- **How to complete this task**:
Every line of the entries below from the one containing "Screen dimensions: 850x478" to the one containing "You are a computer-use agent. Screen dimensions: 386x933", both ends included, must be written out exactly. No other line belongs in the answer.

Data to examine below:

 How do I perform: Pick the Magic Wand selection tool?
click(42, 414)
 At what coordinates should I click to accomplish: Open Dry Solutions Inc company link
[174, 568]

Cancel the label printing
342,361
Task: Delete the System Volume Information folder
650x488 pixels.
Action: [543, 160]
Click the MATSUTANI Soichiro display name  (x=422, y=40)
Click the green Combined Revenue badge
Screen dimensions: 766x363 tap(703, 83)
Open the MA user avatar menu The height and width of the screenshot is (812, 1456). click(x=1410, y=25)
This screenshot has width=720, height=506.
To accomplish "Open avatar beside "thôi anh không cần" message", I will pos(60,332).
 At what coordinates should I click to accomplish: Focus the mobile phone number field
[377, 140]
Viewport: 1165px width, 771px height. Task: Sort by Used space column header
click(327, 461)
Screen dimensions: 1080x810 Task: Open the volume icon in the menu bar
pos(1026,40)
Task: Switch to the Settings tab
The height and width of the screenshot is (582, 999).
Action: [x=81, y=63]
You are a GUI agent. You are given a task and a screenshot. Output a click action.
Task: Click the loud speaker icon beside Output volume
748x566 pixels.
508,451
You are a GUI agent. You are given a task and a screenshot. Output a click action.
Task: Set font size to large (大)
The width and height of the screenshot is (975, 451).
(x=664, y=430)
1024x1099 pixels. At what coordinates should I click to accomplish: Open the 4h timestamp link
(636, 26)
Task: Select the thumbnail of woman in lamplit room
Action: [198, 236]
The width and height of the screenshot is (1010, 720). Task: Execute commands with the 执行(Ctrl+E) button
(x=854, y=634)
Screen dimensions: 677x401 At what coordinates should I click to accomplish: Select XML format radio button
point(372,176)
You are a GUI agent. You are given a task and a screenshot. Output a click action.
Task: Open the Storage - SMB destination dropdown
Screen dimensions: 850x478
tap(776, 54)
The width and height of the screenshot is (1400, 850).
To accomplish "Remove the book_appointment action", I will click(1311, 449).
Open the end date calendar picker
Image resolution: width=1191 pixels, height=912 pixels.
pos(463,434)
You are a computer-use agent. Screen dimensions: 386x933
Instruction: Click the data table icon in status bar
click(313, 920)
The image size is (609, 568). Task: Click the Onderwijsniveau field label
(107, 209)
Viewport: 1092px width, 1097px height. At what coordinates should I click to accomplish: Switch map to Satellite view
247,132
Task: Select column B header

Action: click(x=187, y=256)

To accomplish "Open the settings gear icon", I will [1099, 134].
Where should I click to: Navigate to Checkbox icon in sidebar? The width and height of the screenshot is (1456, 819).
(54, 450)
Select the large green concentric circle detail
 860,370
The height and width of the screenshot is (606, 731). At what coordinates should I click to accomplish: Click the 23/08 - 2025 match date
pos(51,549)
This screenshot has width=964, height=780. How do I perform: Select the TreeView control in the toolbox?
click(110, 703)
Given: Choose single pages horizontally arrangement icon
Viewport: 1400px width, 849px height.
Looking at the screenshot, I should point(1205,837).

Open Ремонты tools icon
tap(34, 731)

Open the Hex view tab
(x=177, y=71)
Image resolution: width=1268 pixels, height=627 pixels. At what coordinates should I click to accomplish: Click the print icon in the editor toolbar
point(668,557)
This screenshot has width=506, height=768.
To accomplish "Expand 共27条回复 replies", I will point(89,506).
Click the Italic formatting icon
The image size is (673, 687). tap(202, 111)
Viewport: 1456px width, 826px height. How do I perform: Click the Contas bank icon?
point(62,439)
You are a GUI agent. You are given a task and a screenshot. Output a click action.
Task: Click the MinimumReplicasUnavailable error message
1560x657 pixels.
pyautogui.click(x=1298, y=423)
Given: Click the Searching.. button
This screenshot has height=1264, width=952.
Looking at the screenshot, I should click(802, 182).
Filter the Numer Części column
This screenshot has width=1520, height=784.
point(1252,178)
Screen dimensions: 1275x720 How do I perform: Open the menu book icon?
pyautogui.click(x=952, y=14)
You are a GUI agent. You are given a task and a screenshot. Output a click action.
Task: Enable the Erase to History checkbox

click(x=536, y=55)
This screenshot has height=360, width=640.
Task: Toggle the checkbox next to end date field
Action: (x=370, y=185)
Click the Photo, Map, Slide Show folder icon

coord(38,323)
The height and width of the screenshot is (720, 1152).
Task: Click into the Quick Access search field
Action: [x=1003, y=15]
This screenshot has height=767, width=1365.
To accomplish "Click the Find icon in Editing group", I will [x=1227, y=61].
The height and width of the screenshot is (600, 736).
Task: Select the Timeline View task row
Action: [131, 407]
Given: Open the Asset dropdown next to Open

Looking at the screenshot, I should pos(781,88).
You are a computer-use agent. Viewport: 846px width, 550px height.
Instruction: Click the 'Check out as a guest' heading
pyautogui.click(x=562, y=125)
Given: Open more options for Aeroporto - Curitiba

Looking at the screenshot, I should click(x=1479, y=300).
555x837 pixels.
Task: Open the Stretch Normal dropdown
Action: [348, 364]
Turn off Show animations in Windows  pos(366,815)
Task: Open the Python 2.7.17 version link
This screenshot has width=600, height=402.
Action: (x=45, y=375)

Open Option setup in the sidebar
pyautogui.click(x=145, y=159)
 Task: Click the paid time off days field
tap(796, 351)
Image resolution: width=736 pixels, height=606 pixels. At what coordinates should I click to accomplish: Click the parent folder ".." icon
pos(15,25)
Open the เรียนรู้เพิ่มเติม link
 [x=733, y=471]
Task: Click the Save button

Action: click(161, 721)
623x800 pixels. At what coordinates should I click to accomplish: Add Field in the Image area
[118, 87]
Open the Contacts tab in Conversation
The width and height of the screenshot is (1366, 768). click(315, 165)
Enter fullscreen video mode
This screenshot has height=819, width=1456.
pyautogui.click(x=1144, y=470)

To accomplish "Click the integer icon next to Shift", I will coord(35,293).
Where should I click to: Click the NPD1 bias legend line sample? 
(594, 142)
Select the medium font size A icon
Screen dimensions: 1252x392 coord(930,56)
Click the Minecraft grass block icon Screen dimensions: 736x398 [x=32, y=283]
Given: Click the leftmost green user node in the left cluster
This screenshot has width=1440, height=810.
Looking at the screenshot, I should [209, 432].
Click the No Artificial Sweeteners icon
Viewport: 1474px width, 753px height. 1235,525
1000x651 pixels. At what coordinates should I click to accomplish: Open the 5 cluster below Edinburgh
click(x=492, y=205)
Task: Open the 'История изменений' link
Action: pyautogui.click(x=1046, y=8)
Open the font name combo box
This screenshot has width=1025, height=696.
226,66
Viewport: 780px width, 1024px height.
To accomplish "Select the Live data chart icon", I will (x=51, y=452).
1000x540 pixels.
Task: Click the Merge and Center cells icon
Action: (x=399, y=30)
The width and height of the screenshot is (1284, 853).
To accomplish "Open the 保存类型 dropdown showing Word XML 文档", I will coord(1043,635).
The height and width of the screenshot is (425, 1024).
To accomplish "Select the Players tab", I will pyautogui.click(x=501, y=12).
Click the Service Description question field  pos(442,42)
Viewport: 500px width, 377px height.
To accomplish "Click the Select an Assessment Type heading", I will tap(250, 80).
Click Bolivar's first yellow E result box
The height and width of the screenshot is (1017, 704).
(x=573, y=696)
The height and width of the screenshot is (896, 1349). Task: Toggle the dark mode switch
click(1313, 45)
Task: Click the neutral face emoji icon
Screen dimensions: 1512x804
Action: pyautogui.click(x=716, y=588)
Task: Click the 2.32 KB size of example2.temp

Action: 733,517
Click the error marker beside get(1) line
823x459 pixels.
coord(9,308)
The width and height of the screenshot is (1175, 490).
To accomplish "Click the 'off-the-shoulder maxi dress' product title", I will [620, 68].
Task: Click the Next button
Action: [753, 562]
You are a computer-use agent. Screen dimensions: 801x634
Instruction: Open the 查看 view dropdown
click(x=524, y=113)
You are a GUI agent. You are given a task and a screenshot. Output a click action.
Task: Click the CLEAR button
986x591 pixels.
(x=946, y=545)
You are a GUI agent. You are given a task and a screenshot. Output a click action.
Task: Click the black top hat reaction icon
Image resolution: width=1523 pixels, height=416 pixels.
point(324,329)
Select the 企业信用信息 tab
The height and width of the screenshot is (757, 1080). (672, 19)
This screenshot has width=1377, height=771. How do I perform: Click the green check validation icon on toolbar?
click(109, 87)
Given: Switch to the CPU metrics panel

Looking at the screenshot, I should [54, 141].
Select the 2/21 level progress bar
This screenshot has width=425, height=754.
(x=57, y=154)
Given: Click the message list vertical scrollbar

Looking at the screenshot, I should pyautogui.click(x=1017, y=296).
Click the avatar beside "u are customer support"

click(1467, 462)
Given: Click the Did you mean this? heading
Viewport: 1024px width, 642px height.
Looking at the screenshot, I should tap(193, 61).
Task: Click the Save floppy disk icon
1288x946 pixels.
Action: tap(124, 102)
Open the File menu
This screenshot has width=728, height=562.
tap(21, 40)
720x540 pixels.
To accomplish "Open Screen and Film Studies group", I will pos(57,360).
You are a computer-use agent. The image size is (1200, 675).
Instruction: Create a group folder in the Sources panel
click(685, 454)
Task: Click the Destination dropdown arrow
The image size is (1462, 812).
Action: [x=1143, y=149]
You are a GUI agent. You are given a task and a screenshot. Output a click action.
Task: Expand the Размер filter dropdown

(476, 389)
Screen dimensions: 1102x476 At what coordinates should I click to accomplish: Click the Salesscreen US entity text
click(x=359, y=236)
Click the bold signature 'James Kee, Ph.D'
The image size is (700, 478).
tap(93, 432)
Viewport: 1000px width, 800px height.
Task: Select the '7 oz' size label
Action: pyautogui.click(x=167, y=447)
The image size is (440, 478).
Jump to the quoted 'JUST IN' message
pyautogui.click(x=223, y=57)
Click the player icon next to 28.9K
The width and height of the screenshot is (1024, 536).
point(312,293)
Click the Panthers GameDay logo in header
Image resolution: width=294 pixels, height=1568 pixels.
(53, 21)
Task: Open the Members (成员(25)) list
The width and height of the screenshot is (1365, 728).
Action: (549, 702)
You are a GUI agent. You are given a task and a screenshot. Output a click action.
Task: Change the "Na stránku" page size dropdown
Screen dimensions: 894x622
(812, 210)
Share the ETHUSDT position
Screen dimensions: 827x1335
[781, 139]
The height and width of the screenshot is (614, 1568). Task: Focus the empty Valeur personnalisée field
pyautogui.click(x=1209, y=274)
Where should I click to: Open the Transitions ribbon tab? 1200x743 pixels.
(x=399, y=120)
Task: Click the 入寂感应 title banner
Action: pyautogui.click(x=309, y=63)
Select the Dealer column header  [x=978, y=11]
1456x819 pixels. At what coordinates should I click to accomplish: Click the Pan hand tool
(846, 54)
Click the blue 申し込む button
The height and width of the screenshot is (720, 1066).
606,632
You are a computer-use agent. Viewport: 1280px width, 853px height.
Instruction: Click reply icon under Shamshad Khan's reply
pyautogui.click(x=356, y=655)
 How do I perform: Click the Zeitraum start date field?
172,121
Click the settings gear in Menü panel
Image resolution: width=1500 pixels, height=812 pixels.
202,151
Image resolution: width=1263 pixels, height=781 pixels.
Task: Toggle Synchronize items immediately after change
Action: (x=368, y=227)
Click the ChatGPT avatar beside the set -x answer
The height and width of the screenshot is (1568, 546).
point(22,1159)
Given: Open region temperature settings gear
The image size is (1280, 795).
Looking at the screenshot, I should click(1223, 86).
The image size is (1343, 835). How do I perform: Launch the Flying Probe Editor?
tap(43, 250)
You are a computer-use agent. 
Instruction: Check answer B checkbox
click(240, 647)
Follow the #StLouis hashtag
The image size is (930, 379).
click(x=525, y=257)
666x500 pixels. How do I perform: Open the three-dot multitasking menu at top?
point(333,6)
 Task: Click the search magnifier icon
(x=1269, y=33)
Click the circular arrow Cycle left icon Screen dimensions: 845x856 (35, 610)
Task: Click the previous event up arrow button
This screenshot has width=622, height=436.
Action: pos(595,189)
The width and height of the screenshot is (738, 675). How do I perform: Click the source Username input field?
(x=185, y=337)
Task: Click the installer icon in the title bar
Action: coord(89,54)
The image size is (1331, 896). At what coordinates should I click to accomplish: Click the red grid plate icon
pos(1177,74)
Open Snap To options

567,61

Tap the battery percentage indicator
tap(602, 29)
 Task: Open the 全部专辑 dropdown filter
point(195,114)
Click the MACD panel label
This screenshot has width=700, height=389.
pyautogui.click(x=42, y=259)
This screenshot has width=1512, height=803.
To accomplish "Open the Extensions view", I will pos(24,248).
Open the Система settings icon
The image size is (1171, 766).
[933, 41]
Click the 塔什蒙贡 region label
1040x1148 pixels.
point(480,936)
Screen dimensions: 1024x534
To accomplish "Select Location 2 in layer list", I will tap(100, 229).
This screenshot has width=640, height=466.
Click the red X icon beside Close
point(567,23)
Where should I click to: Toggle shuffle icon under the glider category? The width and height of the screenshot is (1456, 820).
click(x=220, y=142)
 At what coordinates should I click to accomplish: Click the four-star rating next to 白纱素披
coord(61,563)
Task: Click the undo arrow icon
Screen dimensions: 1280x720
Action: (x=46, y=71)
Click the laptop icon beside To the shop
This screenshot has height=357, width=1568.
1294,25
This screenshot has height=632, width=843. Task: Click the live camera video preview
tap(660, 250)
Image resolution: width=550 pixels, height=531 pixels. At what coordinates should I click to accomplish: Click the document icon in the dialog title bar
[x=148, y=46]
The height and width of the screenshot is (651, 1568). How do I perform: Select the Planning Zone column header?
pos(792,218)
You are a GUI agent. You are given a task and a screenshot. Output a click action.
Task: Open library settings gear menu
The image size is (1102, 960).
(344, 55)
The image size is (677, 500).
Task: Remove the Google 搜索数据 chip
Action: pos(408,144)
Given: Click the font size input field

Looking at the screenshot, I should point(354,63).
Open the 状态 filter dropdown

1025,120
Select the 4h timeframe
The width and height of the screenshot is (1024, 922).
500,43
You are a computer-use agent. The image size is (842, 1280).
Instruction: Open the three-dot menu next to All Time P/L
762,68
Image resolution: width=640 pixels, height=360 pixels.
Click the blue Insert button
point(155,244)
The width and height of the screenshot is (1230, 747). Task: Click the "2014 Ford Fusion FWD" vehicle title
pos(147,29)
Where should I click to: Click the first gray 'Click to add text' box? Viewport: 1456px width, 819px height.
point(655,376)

End of Data to examine.

- **Expected output**:
Screen dimensions: 850x478
tap(776, 54)
The width and height of the screenshot is (1400, 850).
To accomplish "Remove the book_appointment action", I will click(1311, 449).
Open the end date calendar picker
Image resolution: width=1191 pixels, height=912 pixels.
pos(463,434)
You are a computer-use agent. Screen dimensions: 386x933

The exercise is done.